Eleven years
The events of September 11th, 2001 weren't life-altering to me. I simply was too young- I had just turned eleven when it happened, and the odd circumstances of where I was (away from news, television for several days) means I don't have the sense of solidarity that many other people had during that eventful Tuesday. The main feeling I felt was embarrassment- I had been so jubilant from the trip and finally being home; once home, I realized my enthusiasm was sharply at odds with the state of the country.
It is odd to believe that there are millions of Americans who have no memory of the attacks. Incoming college freshmen have only vague memories, in a few years they will have no memory at all. It seems strange that in a few years people will enter the military, perhaps serving in Afghanistan, and have nothing more than family and textbooks to tell them how we came to be there.
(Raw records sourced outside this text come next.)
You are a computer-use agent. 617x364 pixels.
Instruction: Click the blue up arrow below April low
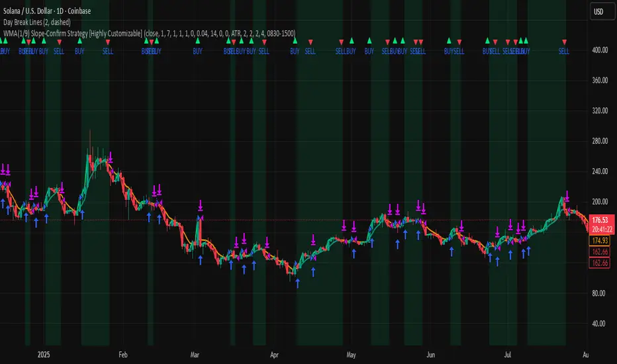coord(297,283)
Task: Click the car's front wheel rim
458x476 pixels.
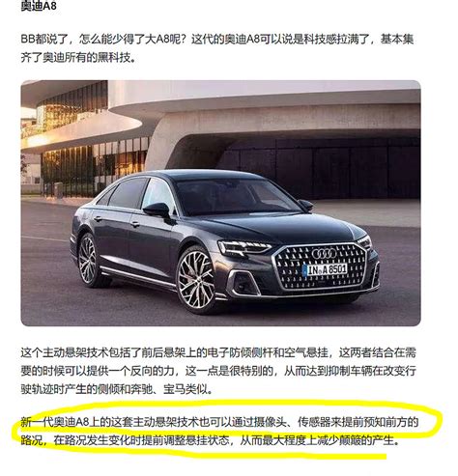Action: pyautogui.click(x=196, y=279)
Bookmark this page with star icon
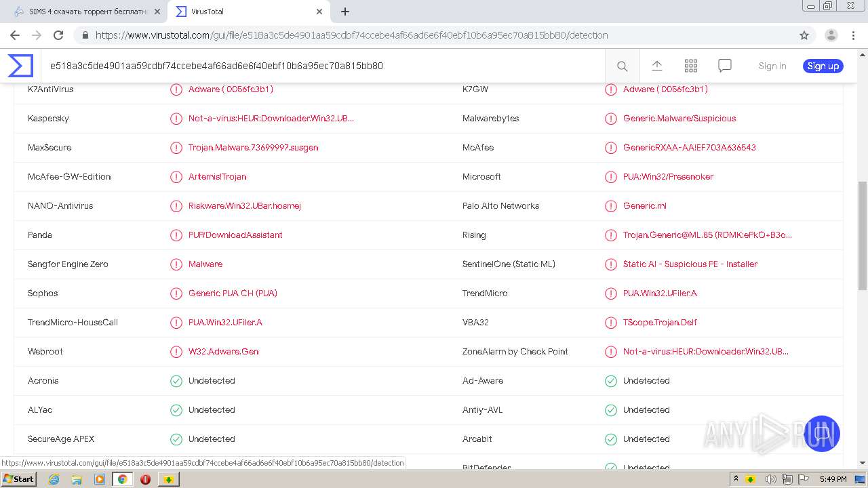This screenshot has width=868, height=488. [804, 35]
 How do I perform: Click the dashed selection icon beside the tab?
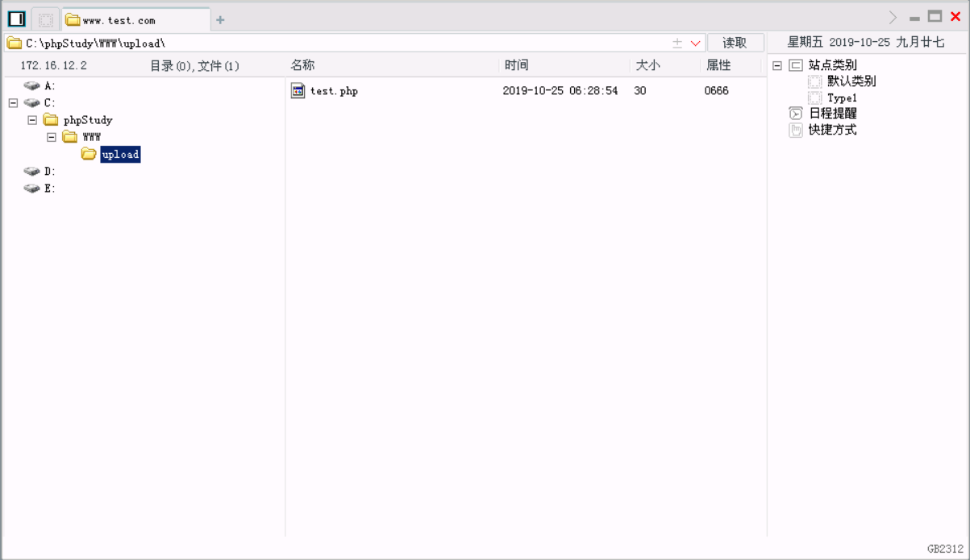pyautogui.click(x=44, y=18)
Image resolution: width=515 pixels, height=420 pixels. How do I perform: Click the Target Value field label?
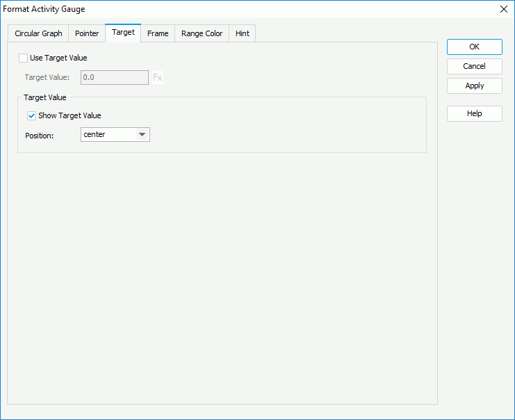(x=47, y=78)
What September 11th did, quite starkly, is mark the end of my childhood, and was the initiation to the rest of my life. As the War on Terror began, I found that my sentiments were that of adults. I no longer had history wash over me, instead I interacted with it. I shared the same confusion in the run-up to the Iraq War. Some aspects of it I listened to, such as the dire world painted by the State of the Union in January, the inspectors finding nothing, and over the radio hearing Sec. Powell's address to the United Nations. Rather than learning about these events at a later date, and forming a worldview from scratch, my opinions about the War on Terror are traced back to the very beginning, and are an evolution rather than a history lecture.
As each year passes, and the events fade little by little, it becomes a question of what September 11th will influence, and what it means. It cannot eternally be tears and three thousand candles. Neither can we move on entirely- partly because of its terrible scale, but because it has a deep impact on present day America. What has arisen is a national day of service, which I was involved in last year. I helped paint a fence for an American Legion post, with people my age and people fifty years my senior. It feels natural that a day of destruction move to become a day of rebuilding. Of making a better future while respecting the past. Of using our feelings about September 11th to make good in a world that needs it.
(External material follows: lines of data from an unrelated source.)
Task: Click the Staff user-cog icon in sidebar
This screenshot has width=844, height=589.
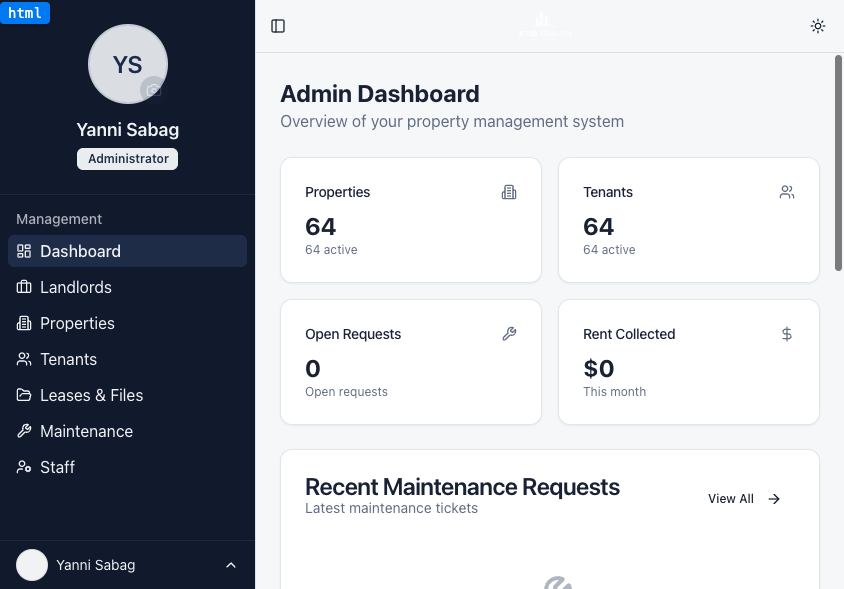Action: tap(24, 467)
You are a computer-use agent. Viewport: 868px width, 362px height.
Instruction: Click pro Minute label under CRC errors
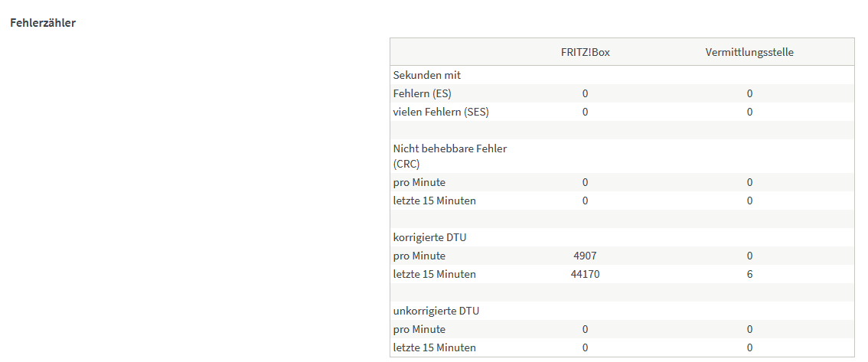click(x=419, y=182)
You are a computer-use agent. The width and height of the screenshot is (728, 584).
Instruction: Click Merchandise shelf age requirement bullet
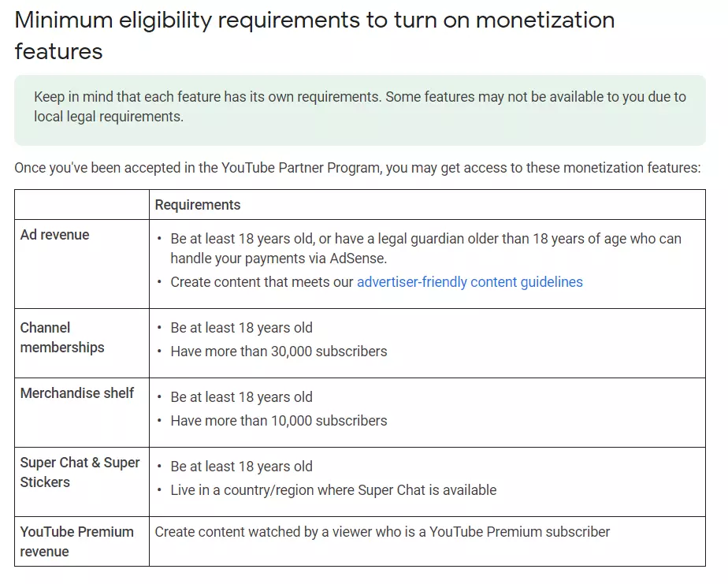pyautogui.click(x=241, y=397)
I will leave you with a story I learned of a few weeks ago. One that is not often repeated.
The World Trade Center complex had several buildings- not just the Twin Towers, but several smaller office buildings. Also there was a 22-story Marriot hotel, known as WTC 3. It lay between the two towers, and was completely destroyed when the towers fell on top of it.
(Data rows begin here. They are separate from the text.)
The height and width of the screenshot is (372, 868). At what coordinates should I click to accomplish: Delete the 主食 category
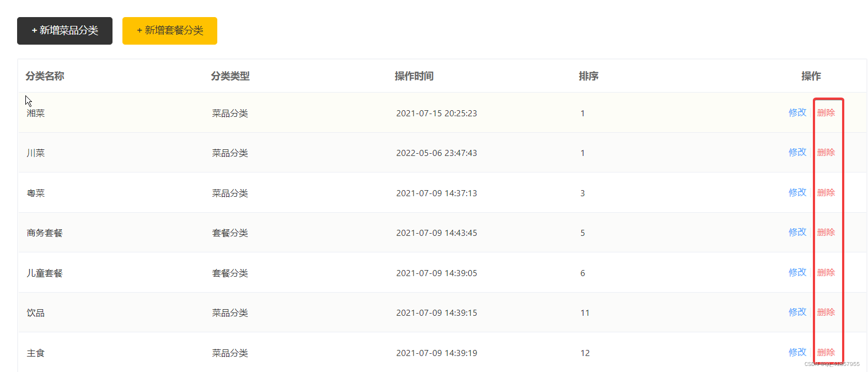(x=826, y=352)
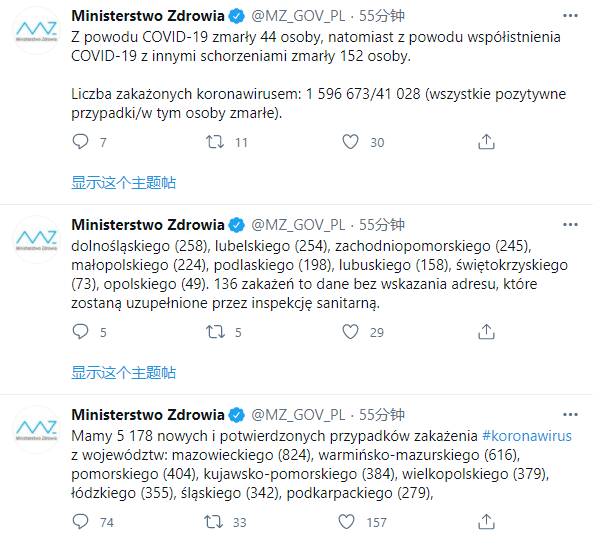Like the tweet with 30 likes
This screenshot has width=593, height=551.
click(350, 142)

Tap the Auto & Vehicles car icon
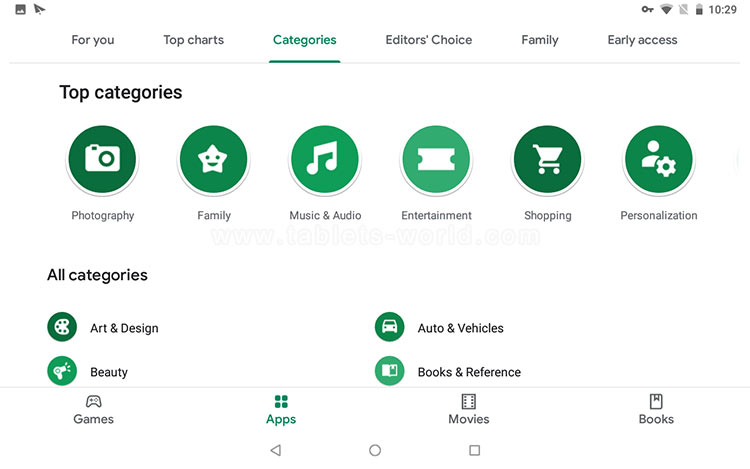pyautogui.click(x=389, y=327)
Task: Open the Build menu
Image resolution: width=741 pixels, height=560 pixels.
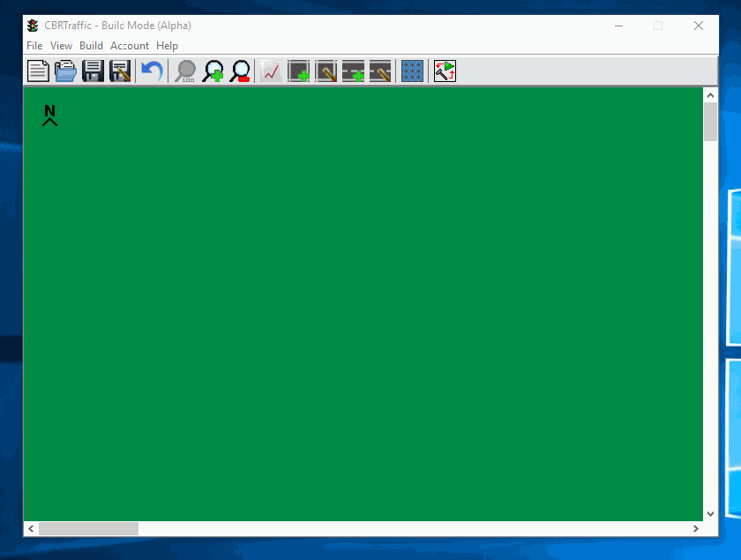Action: 91,46
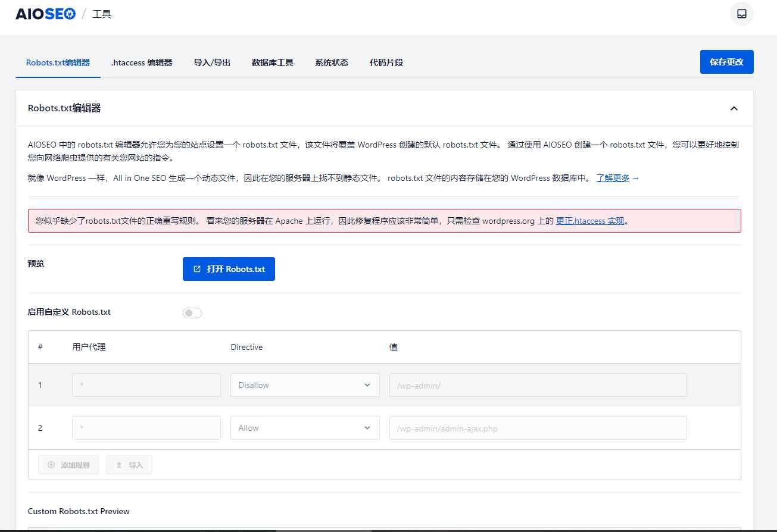The width and height of the screenshot is (777, 532).
Task: Click the external-link icon on 打开 Robots.txt button
Action: point(196,269)
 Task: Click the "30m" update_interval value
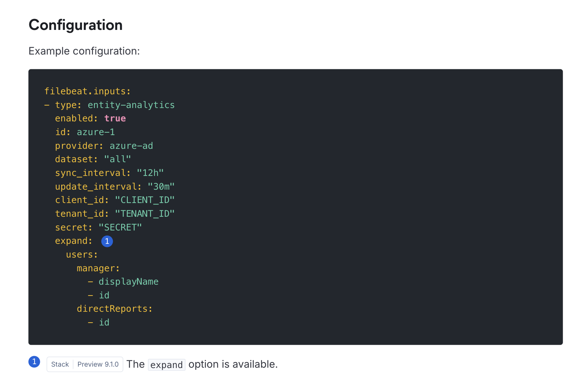(161, 187)
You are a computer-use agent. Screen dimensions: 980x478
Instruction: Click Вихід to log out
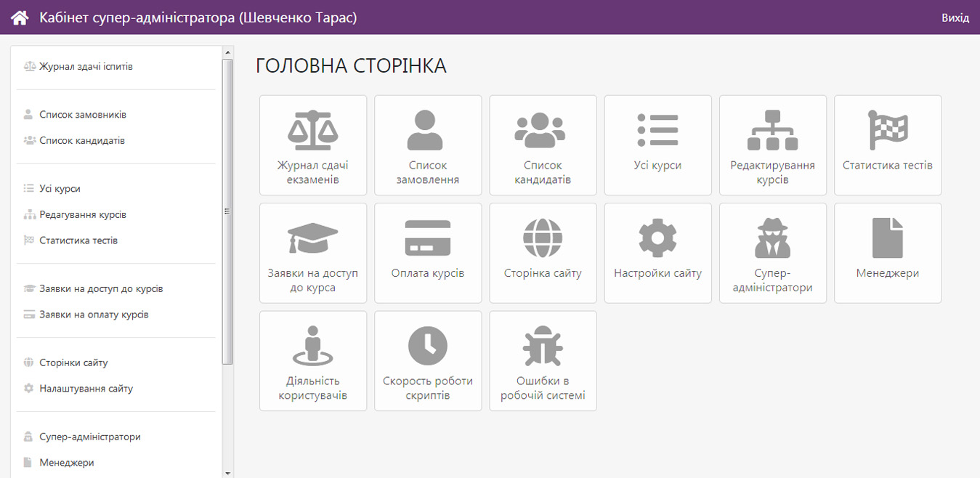click(955, 17)
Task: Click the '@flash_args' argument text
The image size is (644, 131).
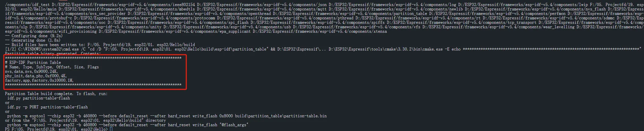Action: (234, 125)
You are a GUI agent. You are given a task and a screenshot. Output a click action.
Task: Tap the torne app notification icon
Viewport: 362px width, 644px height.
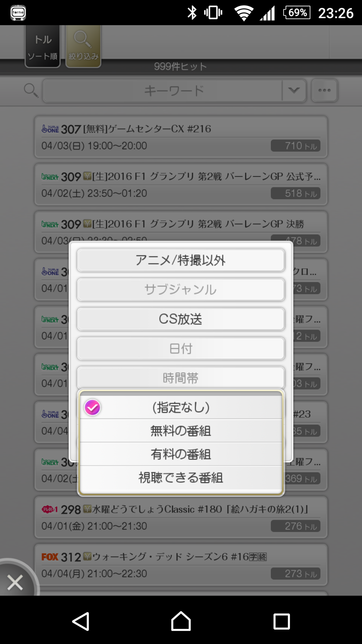(x=18, y=13)
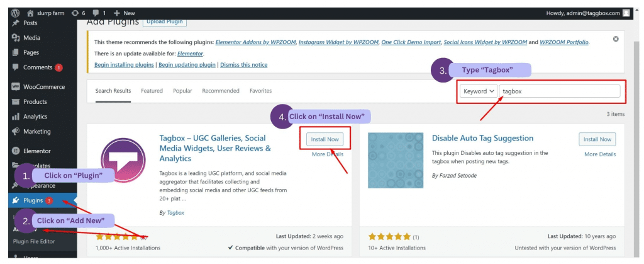The width and height of the screenshot is (644, 264).
Task: Click the plus New icon in admin bar
Action: 117,13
One employee of the Marriot was an engineer, a Yemeni Muslim named Abdu Mahali. When the first tower was hit, the hotel intercom told guests not to evacuate. As the situation deteriorated and the second plane impacted, the intercom was destroyed, and no evacuation orders could be made.
Abdu, despite being told to evacuate, put it upon himself to go to each room and ensure people had evacuated. Donn Monroe, a survivor, said Abdu was personally responsible for getting him out- and once he had done that he ran back to ensure other guests had gotten out.
When the towers collapsed, Abdu was killed. He was one of the 32 Muslims who died in the attacks.
A part of heroism is that it is not what great acts you do for your friends, but what great acts you do for strangers. A key component of the Medal of Honor is that it requires a "complete disregard for personal safety." To sacrifice your life to let others live is a quality not many people have. And it is something that is determined in a great crisis.
Abdu was not a firefighter, he did not harden himself with personal danger and learn to rise above it. Instead, he found it in a moment. He had the clear choice between living and dying.
I do not know what choice I would make. I have an answer that I hope is right. But I don't know. All we can do is prepare for the day when it is presented.